That last couple of paragraphs are the most interesting for me. There's obviously merit to the idea of institutionalizing a training and advising capacity in the American land forces, but there's a lot of debate about the best way to do this. Nagl has been calling for the establishment of a 20,000-troop standing advisor corps for the last several years, and the Army has dismissed his suggestion for a whole host of sensible reasons. It's interesting to me that the New York Times wakes up one day to an advisor shortfall and suggests that "American and NATO officials... need to look seriously" at this problem, as if the Defense Department and the Army haven't been doing exactly that for the last four to six years.
NATO agreed that non-American members would provide half of the 5,200 trainers.
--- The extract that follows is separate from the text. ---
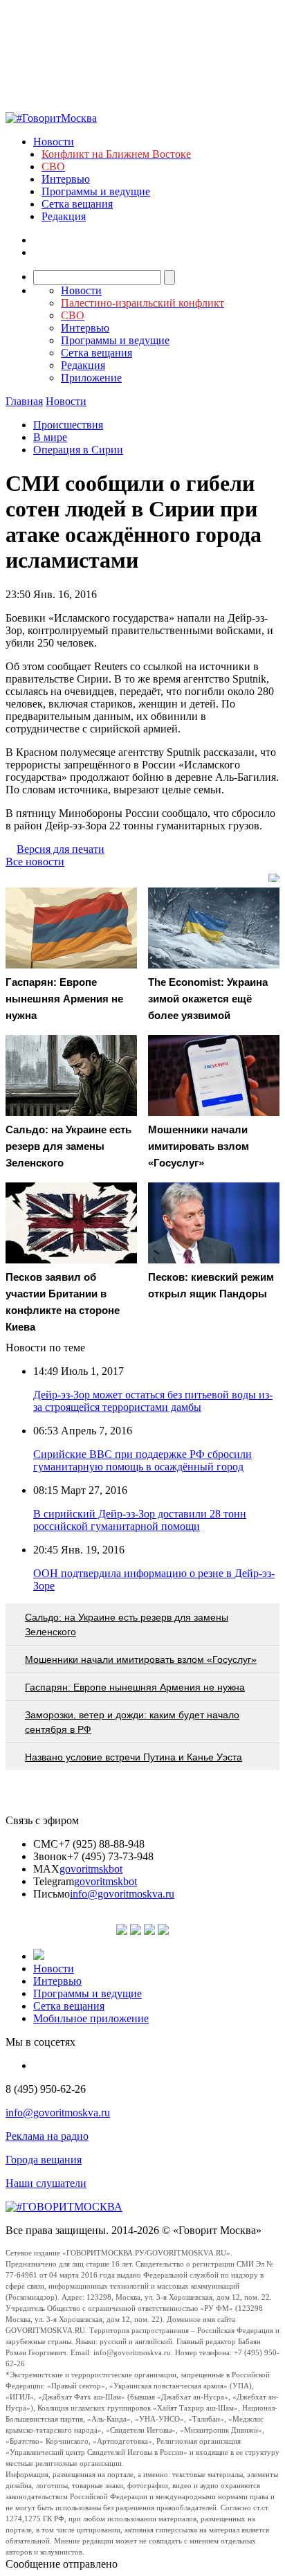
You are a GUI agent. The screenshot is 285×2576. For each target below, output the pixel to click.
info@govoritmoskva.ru (122, 1894)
Since December, those capitals have pledged to send only 1,000 trainers, and they have been very slow to deliver. Mr. Gates is now expected to send Americans to cover 600 of these slots for 90 days.
While the Americans are close to complement, General Caldwell also had to fight hard to secure enough troops to fill the American slots as well as management positions on his staff. For all of the talk about new missions and new thinking, there are still a lot of brass — and those who want to become brass — who don’t consider training a warrior’s job or a path to promotion. That culture needs to change.
American and NATO officials also need to look seriously at creating a standing corps of combat advisers who are trained and equipped to develop indigenous national security forces in overseas conflict zones.
So what do you think? Permanent advisor corps (pdf)? Modular brigades augmented for security force assistance? Bifurcated, Krepinevichian army (pdf) with separate forces for the different points of the spectrum of conflict?